→ Entries supplied:
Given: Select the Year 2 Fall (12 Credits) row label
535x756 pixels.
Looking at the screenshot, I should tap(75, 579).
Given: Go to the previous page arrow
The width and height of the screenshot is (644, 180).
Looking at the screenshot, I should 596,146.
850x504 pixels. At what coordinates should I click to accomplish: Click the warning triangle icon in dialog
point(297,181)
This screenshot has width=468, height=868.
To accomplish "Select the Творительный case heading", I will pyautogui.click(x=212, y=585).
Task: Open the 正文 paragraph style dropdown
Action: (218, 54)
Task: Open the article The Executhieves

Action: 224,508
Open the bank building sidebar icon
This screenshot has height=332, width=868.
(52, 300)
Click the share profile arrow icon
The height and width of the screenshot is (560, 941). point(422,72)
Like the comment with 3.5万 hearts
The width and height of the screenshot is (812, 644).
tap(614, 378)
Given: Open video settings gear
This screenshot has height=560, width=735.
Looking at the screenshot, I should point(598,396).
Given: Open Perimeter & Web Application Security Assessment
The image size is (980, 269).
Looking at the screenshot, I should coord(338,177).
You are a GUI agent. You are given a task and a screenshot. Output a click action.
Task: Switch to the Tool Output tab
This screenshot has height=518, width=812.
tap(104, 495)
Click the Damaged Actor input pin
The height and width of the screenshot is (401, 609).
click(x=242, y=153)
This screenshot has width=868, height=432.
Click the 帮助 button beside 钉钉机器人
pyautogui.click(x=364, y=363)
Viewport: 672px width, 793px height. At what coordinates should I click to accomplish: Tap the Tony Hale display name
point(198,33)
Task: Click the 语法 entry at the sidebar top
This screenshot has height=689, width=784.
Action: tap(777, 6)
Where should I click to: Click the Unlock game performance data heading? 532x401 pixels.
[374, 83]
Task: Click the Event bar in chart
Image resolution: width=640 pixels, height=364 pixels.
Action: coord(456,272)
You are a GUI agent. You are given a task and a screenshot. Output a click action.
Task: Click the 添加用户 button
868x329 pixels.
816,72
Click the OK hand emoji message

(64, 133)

→ Work item:
The data above should be output exactly, with each line intact.

→ Exercise result:
Given: Select the Year 2 Fall (12 Credits) row label
535x756 pixels.
Looking at the screenshot, I should tap(75, 579).
Given: Go to the previous page arrow
The width and height of the screenshot is (644, 180).
Looking at the screenshot, I should 596,146.
850x504 pixels. At what coordinates should I click to accomplish: Click the warning triangle icon in dialog
point(297,181)
This screenshot has width=468, height=868.
To accomplish "Select the Творительный case heading", I will pyautogui.click(x=212, y=585).
Task: Open the 正文 paragraph style dropdown
Action: (218, 54)
Task: Open the article The Executhieves

Action: 224,508
Open the bank building sidebar icon
This screenshot has height=332, width=868.
(52, 300)
Click the share profile arrow icon
The height and width of the screenshot is (560, 941). point(422,72)
Like the comment with 3.5万 hearts
The width and height of the screenshot is (812, 644).
tap(614, 378)
Given: Open video settings gear
This screenshot has height=560, width=735.
Looking at the screenshot, I should point(598,396).
Given: Open Perimeter & Web Application Security Assessment
The image size is (980, 269).
Looking at the screenshot, I should coord(338,177).
You are a GUI agent. You are given a task and a screenshot. Output a click action.
Task: Switch to the Tool Output tab
This screenshot has height=518, width=812.
tap(104, 495)
Click the Damaged Actor input pin
The height and width of the screenshot is (401, 609).
click(x=242, y=153)
This screenshot has width=868, height=432.
Click the 帮助 button beside 钉钉机器人
pyautogui.click(x=364, y=363)
Viewport: 672px width, 793px height. At what coordinates should I click to accomplish: Tap the Tony Hale display name
point(198,33)
Task: Click the 语法 entry at the sidebar top
This screenshot has height=689, width=784.
Action: tap(777, 6)
Where should I click to: Click the Unlock game performance data heading? 532x401 pixels.
[374, 83]
Task: Click the Event bar in chart
Image resolution: width=640 pixels, height=364 pixels.
Action: coord(456,272)
You are a GUI agent. You are given a task and a screenshot. Output a click action.
Task: Click the 添加用户 button
868x329 pixels.
816,72
Click the OK hand emoji message

(64, 133)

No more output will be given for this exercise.